Hello, I have a single table that I am having a di...
# troubleshooting
a
Hello, I have a single table that I am having a difficult time getting to load. After one batch is loaded, the process as a whole "hangs" (best word I could think to describe the situation). The table has about 370 columns and 8GB of total data. I have followed the execution flow to the
get_batches()
method (https://github.com/meltano/sdk/blob/main/singer_sdk/streams/core.py#L1431) which is the point in which execution hangs. A second "record_count" metric is sent for what would be the second batch but nothing comes of it. After 30 minutes of waiting, if I try and manually kill the process, a python process taking about 20GB of RAM remains which I also have to kill manually. This does not happen with any other load. Any ideas on what might be causing this? The system has more than enough resources to handle the load (usually only taking about 20% of CPU and 30% of memory), so I do not suspect that is the issue. I receive the same results when running from a Windows 11 machine, a Windows 2022 Server VM, and an Ubunutu 22.04 VM
👀 1
v
What I'd do is run
meltano invoke tap-oracle > out
does that hang? If not
meltano invoke target-redshit < out
does that hang? If so where? Is it one record? Can you isolate it, etc
They shouldn't ever hang like that so it's a pretty nasty bug
a
I ran both commands and
meltano invoke tap-oracle > out
hung in exactly the same spot. After killing the process (waited about 20 minutes to see if it would finish), I ran
meltano invoke target-redshift < out
and it completed successfully for the one batch file that did get written.
I added a row count log and it always loads up to 1,000,000 records (so it fills the sink fully a 2nd time since that batch limit is 500k records), sends out the record_count metric for the 2nd sink and then just... stops. The only unique thing I am seeing is that the first record_count metric pings with a count of "1". Could be nothing but I don't see that being the case for other streams.
To add some diversity to the tests, I set the start_date value to see what would happen: 1. start_date: NULL a. Hangs at 1,000,000 records (2 full batches) 2. start_date: 2000-01-01 a. Hangs at 1,000,000 records (2 full batches) 3. start_date: 2023-10-01 a. Hangs at 920,000 records (1 full batch, one partial batch) 4. start_date: 2024-10-01 a. Completes successfully (1 partial batch, 120_000 records)
e
Could be nothing but I don't see that being the case for other loads.

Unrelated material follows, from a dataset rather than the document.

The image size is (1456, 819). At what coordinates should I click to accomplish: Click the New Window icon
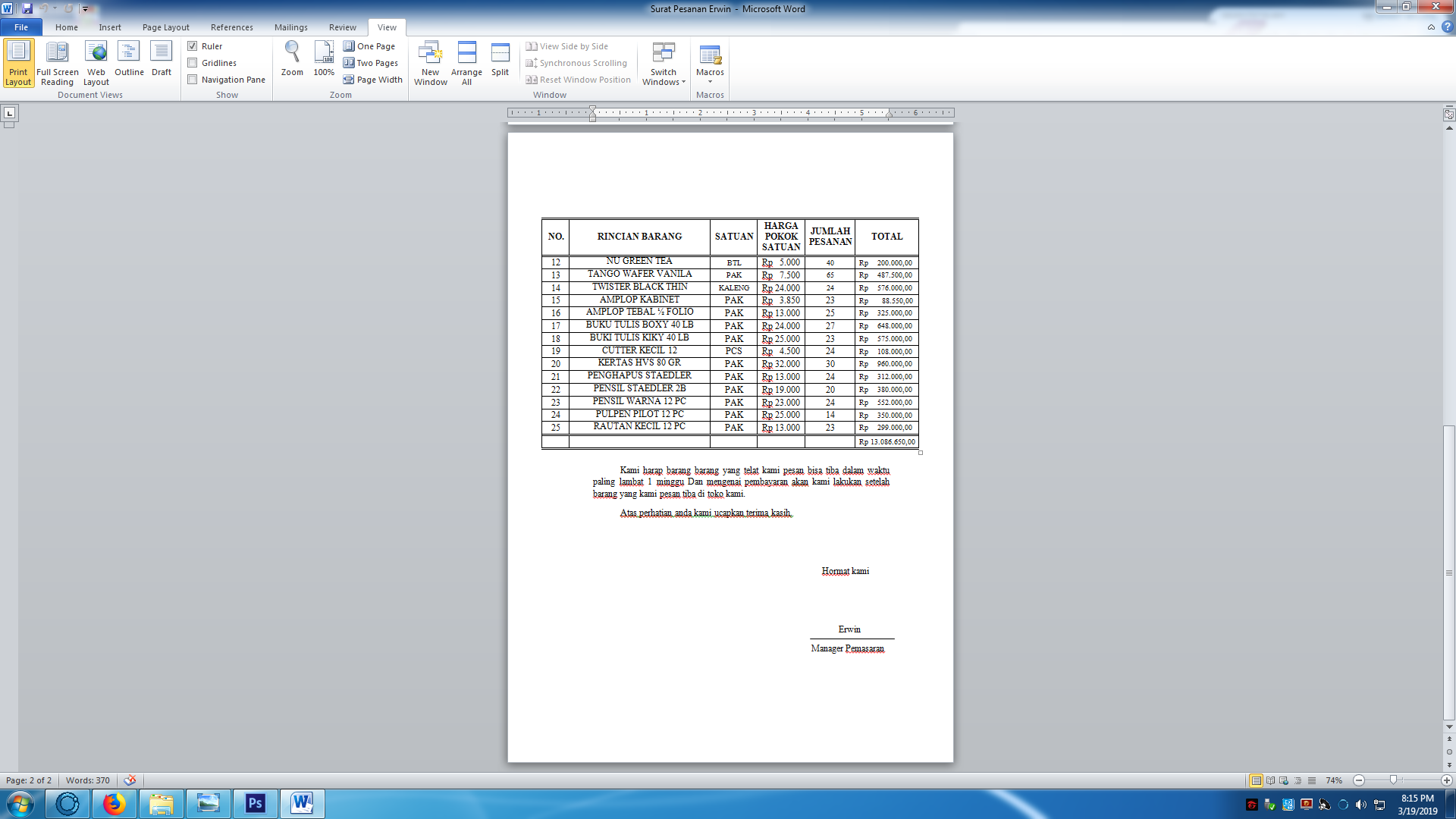point(430,53)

Do the other loads use different connectors or do they not use batch?
a
I corrected my message. I meant others streams in the same run
@Edgar Ramírez (Arch.dev) I spent the day trying out many different configurations and I found that regardless of start_date or number of records, it always hung when the table had at least 342 columns. 341 was totally fine and ran like normal. 342 columns and it hung. I tried many different columns of different types and content for the 342nd column and it made no difference. Any thoughts?

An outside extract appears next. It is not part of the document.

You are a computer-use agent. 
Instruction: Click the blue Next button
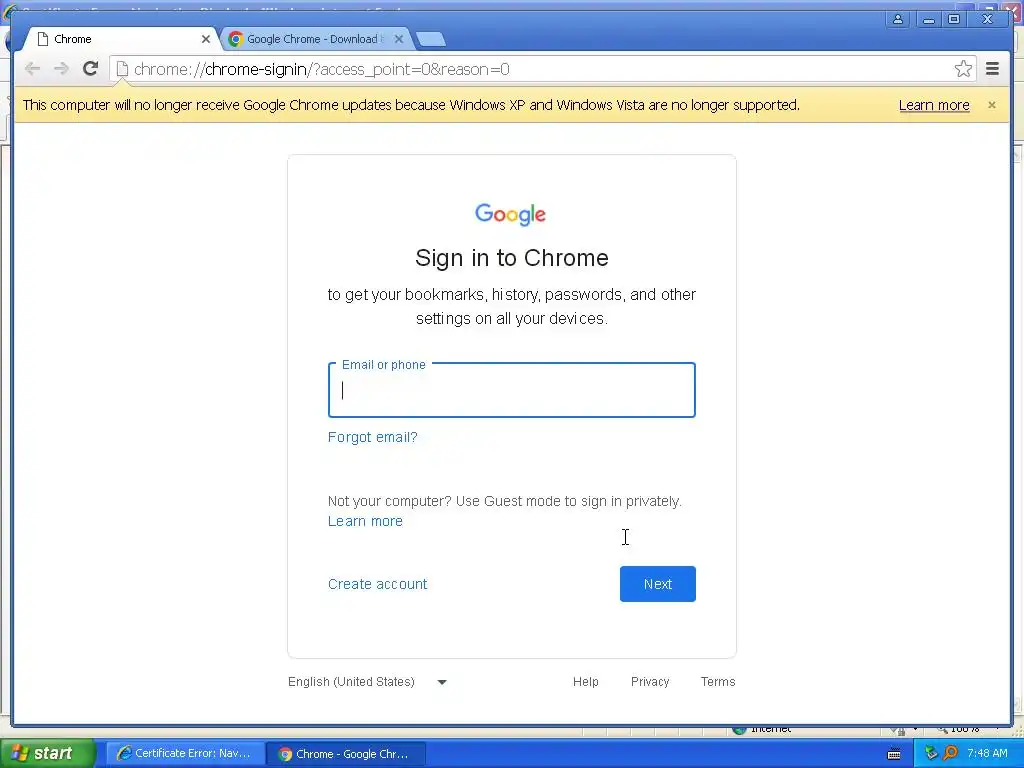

(Just live taking notes for anyone else that may experience this) I dropped the batch count down from 1_000_000 to 500_000 with no luck but dropping it down to 200_000 records per batch did end up clearing the hurdle. I am struggling to understand why because there is absolutely no resource contention but this is where my python knowledge starts to hit its limit.
The second batch of 200_000 records takes only 17s to retrieve and process during the ``_sync_records()` call. However, after the 200_000 records are retrieved, the subsequent call to
lazy_chunked_generator()
does not occur for another 128s. I cannot figure out what is happening in that gap.
v
I'd try to query that column yourself with your own query engine, maybe something is up? Make sure that it works when you pull it, then it's just narrowing it down. This is a weird one for sure
Dbeaver or something?
My guess is the data has something weird about it that's causing issues, the problem is the issue could be in a bunch of places
(Oracle DB itself, SQL Driver, Network/OS, Tap itself, etc) unfortunante part of that tap is it isn't super clean (not sdk based) but still a hard problem regardless. Debugging options should be better
a
I thought the same as well, but as mentioned above I tried many different columns with different types (date, string, number, etc.) and with different contents and nothing changed. The last set of columns (320-370) are pretty much exclusively NULL other than the two final auditing columns. We are using our own custom tap for oracle built directly from the SDK. Our custom tap has virtually no overrides beyond the basics like
get_sqlalchemy_url
and
create_engine
for the SqlConnector. (I queried the data directly and it returned fine. Even exported the table as a whole from SQL Oracle Developer and DataGrip.)
I would think that if it was a content issue, no batch size would solve the problem but my mental logic could be off.
You are right though, it could be a whole number of things that are hard to debug through a slack message chain. At least dropping the batch size down allowed me to continue forward.